INDIEN

1o/o1/2o18
29/o6/2o18

MUTTER ALLER GESICHTER

Du bist wie eine nie endende Liebe mit tausend Gesichtern.
Lieblich, sinnlich, unbeholfen aber auch bunt, wild und brutal.
Die Einen bringst du zu Fall, die Anderen nimmst du in deinem Herzen auf.

Indien du empfängt uns gelassen mit einer breiten Strasse bis zum Horizont. Entlang streift ein hagerer Mann bekleidet mit nur einem verwaschenen Shirt. 
Die Worte purzeln aus meinem Mund. Das ist in Indien. Der Spass kann beginnen. 

Amritsar
Am Hauptplatz von Amritsar werden unsere Schuhe ins große Regal verräumt. Der Marmor ist kalt, die Fußsohlen frieren. Um Sie zu reinigen laufen wir durch das flache Wasserbecken und kleiden unser Haar mit einem Tuch. Nur noch wenige Stufen und wir sind da. Die heilige Pracht der Sikhs strahlt uns an.  
Würdevoll bildet der goldene Tempel die glitzernde Mitte.
Unzählige Eindrücke, Farben, Gerüche, Geräusche, spürbare Nähe sprudeln aus deinem Topf. 
Entspannte Stimmung entfaltet sich und umhüllt uns wohlig. Der Gang um das rießige Tempelbecken wirkt meditativ. Die farbig gefleckten Fische ziehen ihre Bahnen, Männer unterziehen sich gebräuchlichen religiösen Waschritualen und ziehen ihre kunstvollen Turbane, namens Dastar, in perfekte Form. 
Ein wenig verweilen wir über das Abendrot hinaus und ziehen uns zufrieden und vollgesogen mit Bildern zurück. 

Der Verkehr 
Wir wollen weiter nach Agonda in Goa und freuen uns darauf. Schlappe 2000 Kilometer liegen vor uns. Auf dem Weg erleben wir eine Abfolge von Verkehrschaos par excellence.

━━━━━━

Aufgabenstellung:
Schreibe den Reisebericht über Indien im Anschluss an seinen letzten Satz weiter.

━━━━━━

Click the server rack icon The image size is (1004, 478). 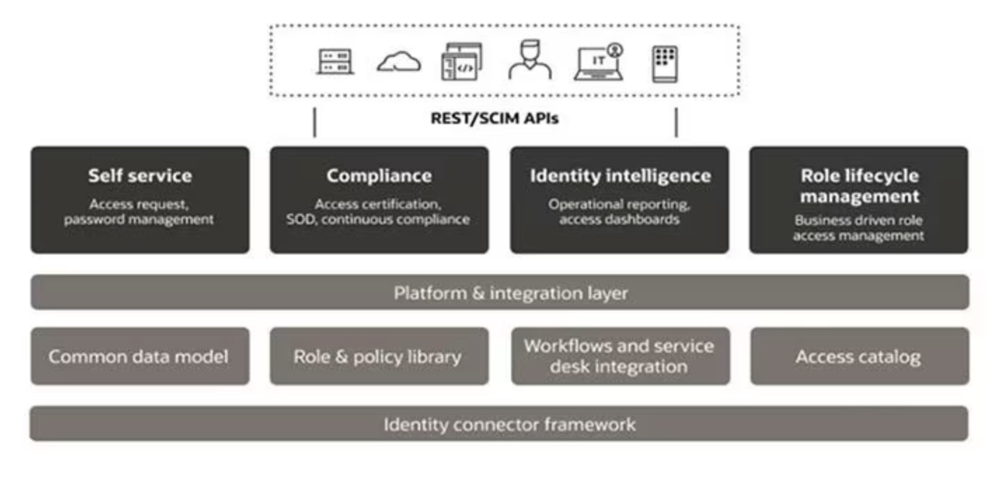coord(335,62)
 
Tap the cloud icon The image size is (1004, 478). coord(398,63)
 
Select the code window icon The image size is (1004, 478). coord(461,62)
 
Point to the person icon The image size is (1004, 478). coord(529,60)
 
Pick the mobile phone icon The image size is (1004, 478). coord(664,64)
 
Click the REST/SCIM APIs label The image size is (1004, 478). coord(494,118)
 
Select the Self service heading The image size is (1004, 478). coord(140,175)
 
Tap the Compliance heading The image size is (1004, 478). coord(379,175)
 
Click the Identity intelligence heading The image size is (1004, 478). coord(620,175)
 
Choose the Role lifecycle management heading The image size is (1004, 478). coord(859,185)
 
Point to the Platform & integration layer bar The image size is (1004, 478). coord(499,292)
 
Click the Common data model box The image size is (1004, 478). coord(140,356)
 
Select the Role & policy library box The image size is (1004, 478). coord(379,356)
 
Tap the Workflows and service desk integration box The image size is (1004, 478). coord(620,356)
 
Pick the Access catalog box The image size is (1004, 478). coord(859,356)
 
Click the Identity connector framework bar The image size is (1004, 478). coord(499,424)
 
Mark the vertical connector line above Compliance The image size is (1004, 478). coord(314,122)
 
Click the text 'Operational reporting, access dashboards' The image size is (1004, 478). coord(620,212)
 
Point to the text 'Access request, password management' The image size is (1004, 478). coord(140,212)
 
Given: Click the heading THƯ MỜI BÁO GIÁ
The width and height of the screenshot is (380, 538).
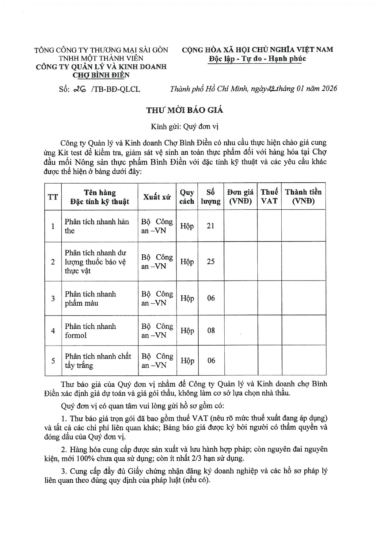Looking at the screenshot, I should click(x=184, y=110).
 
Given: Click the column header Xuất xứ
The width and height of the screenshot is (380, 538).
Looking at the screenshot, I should click(x=157, y=197).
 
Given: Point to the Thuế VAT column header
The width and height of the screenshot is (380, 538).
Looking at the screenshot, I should click(x=269, y=196).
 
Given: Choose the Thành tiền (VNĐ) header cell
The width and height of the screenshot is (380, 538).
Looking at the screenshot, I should click(x=303, y=196).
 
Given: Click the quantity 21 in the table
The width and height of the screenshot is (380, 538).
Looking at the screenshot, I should click(x=211, y=226).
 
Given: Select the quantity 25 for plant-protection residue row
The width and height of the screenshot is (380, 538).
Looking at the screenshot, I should click(x=211, y=261).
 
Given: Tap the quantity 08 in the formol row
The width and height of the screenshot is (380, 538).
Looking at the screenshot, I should click(x=211, y=331).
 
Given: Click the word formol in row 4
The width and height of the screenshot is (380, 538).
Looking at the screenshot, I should click(x=76, y=335).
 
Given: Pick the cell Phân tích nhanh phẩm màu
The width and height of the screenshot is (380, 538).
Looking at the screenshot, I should click(x=90, y=298).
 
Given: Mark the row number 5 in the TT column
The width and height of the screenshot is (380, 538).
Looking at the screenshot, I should click(x=53, y=361).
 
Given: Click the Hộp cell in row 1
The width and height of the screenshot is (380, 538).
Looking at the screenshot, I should click(x=187, y=226).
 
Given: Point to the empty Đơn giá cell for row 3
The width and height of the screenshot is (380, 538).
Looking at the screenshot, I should click(x=240, y=298).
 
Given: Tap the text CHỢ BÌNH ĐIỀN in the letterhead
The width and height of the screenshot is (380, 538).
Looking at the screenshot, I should click(x=101, y=75).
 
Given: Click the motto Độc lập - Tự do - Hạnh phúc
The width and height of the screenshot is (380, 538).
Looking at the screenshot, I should click(x=257, y=59).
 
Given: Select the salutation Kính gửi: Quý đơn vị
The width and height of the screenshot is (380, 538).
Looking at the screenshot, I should click(x=184, y=126).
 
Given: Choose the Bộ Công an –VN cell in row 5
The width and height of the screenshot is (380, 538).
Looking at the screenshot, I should click(x=157, y=361).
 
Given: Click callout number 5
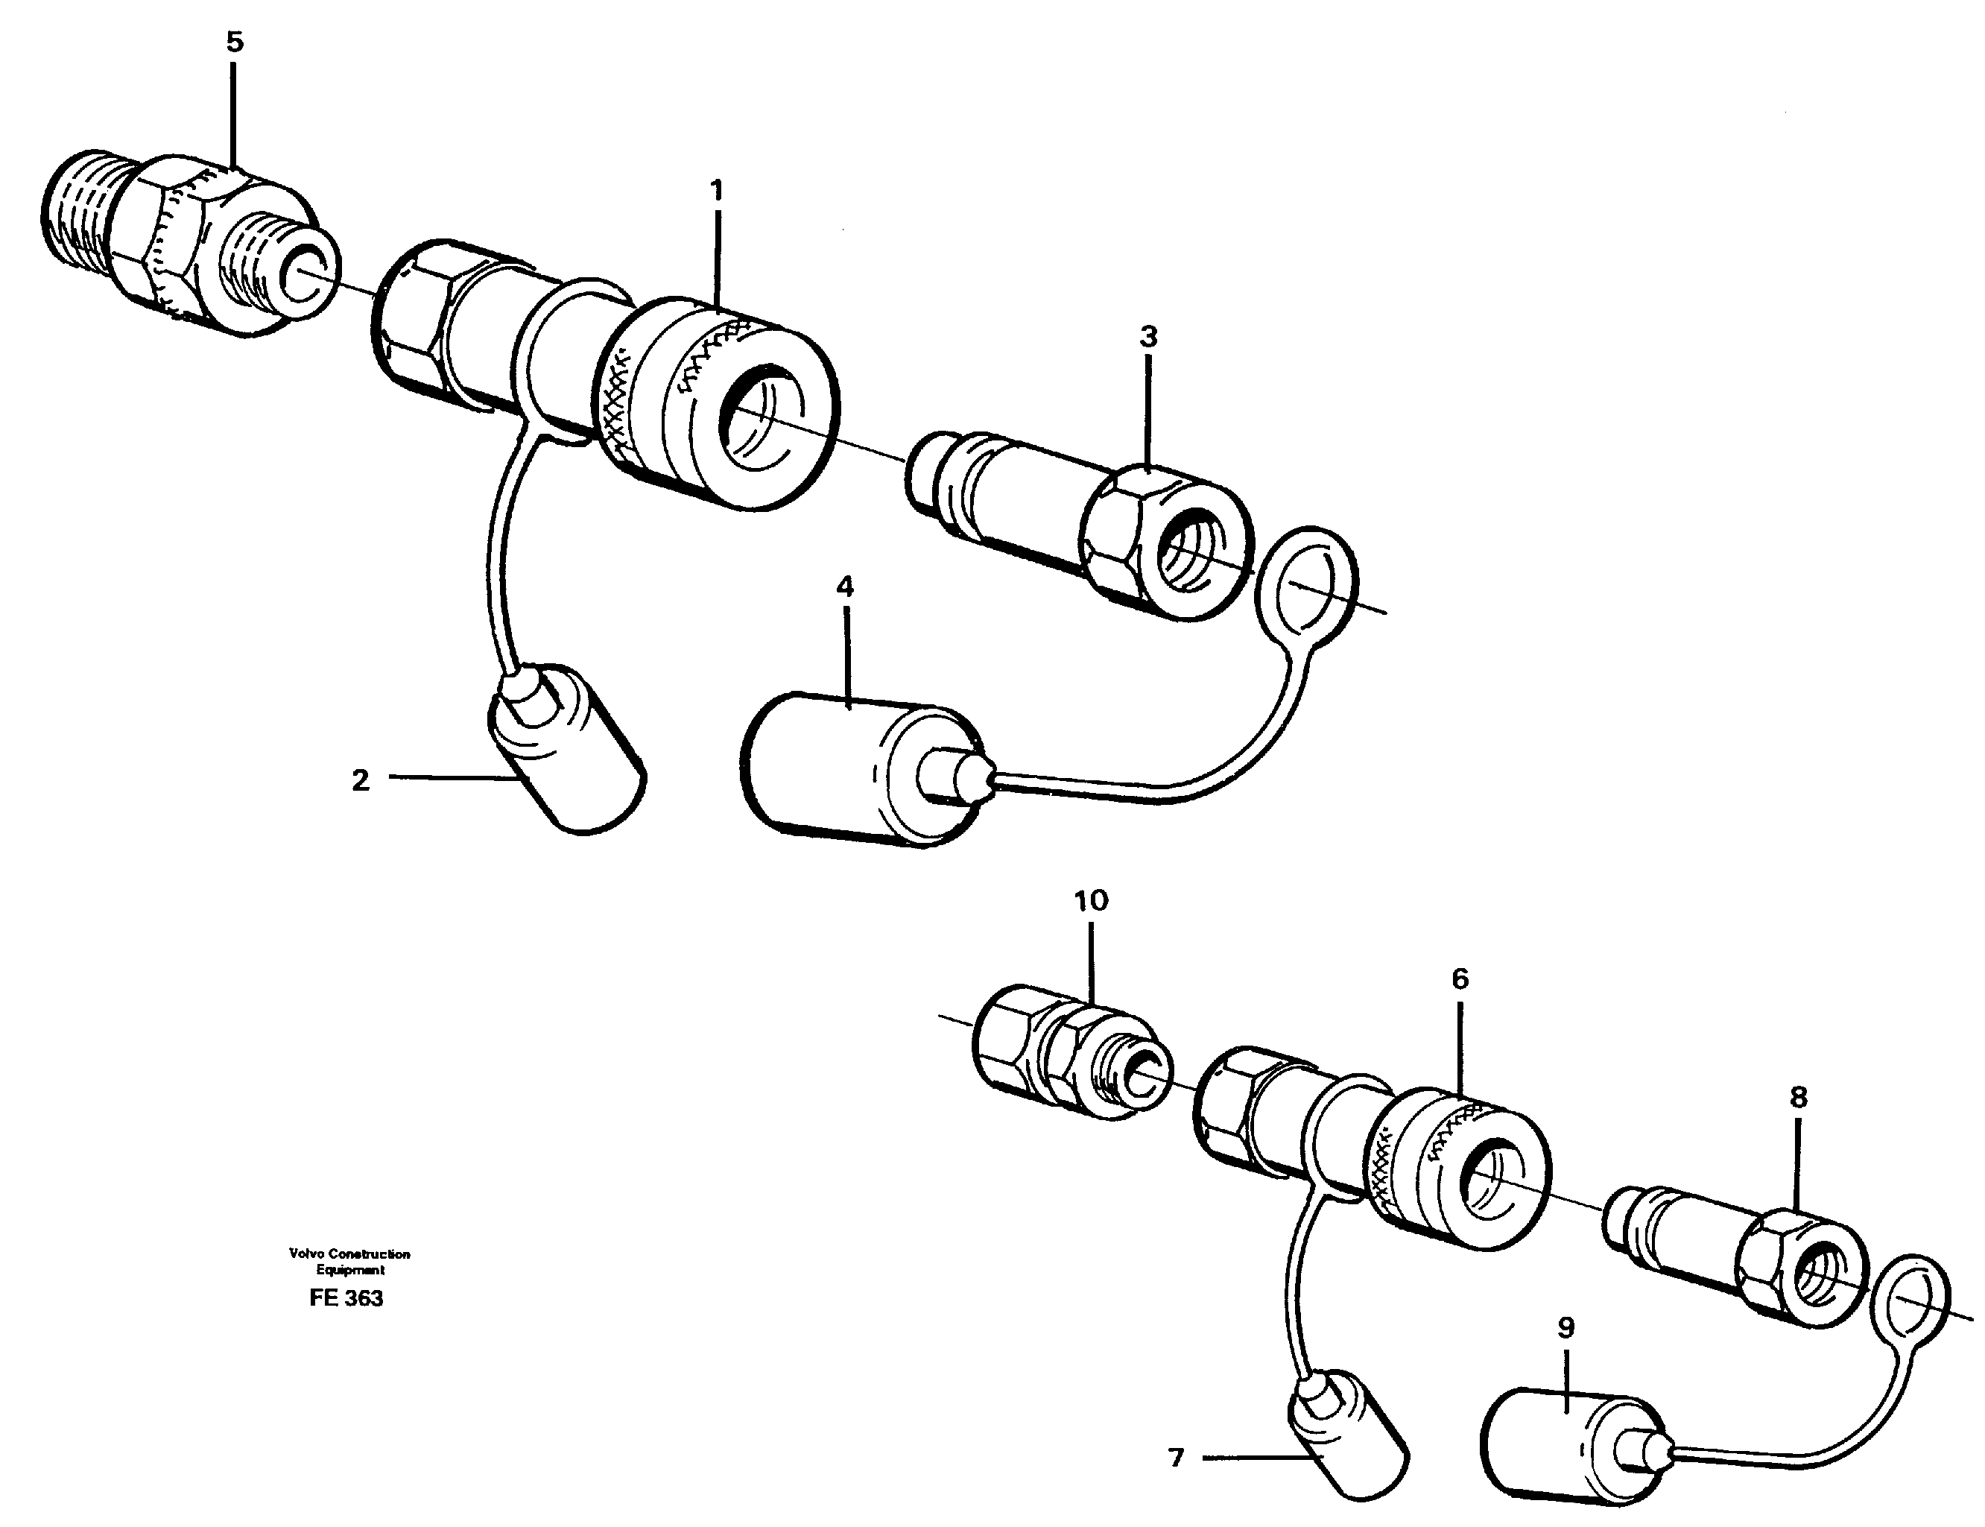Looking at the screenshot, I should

━━━━━━

Schriftliche Antwort:
Es ist unglaublich, erschreckend und belustigend zugleich auf welche Verrücktheiten man auf der Strasse trifft. 
Allem voraus gilt das Prinzip der Gleichheit. Egal ob Karre, Kind oder Kuh, alle sind überall unterwegs. 
Der heilige Vierbeiner spaziert quer Feld ein. Steht stoisch auf der Fahrbahn und harrt mit Plastikmüll im Magen aus.
Fahrzeuge fahren grundsätzlich rechts, links und mittig Hauptsache mit eingeklappten Seitenspiegeln, alles andere wäre nicht wirklich platzsparend. 
Die Hupe tönt die Musik der Strasse. Kraftvoll und laut muss die sein.
Verkehrslücken sind umgehend zu befahren. Wie das Spiel Tetris, fülle ich die Lücke löst sich der Verkehr auf. 
Wichtig ist auch das Parken. Man parkt wie es gerade passt. Für einen schnellen Chai am Eck ist es völlig legitim ein Verkehrschaos auszulösen. Beim Inder zählt der Moment nicht das was danach kommt.
Verständlicherweise hängt das jede westliche Ideologie von einem effektiven Verkehrssystem völlig aus den Angeln. Eine gefühlte Zerreißprobe beginnt sobald der Reisende selbst hinter dem Steuer sitzt. 
Die Nerven liegen blank, Groll verformt sich zu irren Gebilden während man Teil dieser Allerleisammlung auf der Strasse ist. 
Der weltweit bekannte Werbeslogan, Incredible India, macht seinem Namen alle Ehre. 

Goa
Angekommen im Paradies. Jetzt wollen wir alle nur Urlaub vom Reisen. Typisch kitschiges Poskartenmotive mit Palmen, Strand und Sonne und wir mittendrin.
Mehrere Wochen dieses Bühnenbilds rücken das innere Gleichgewicht in ihre ursprüngliche Position und der Austausch mit anderen Reisenden beflügeln den eigenen Reisewind. Familie zu treffen und Yoga am Strand bringen Freude und Energie. Neue Pläne entfalten sich und wir gucken weiter nach Süden.

Mysore
Auf einen Katzensprung besuchen wir Hampi mit seinen surrealen Felsformationen und leuchtend grünen Reisterassen.  
Weiter geht es in das majestätisch in die Jahre gekommene Mysore. 
Wir stehen mit unserem Bus im Garten eines alten Kolonialgebäudes, umgewandelt in ein schmuckes Hostel. Hier ist ein sehr angenehmer Ort geschaffen worden. Einzigartiger Charme und ein lockerer Flair schwingt leicht, wie ein Seidentuch im Wind. Die Szenerie belebt.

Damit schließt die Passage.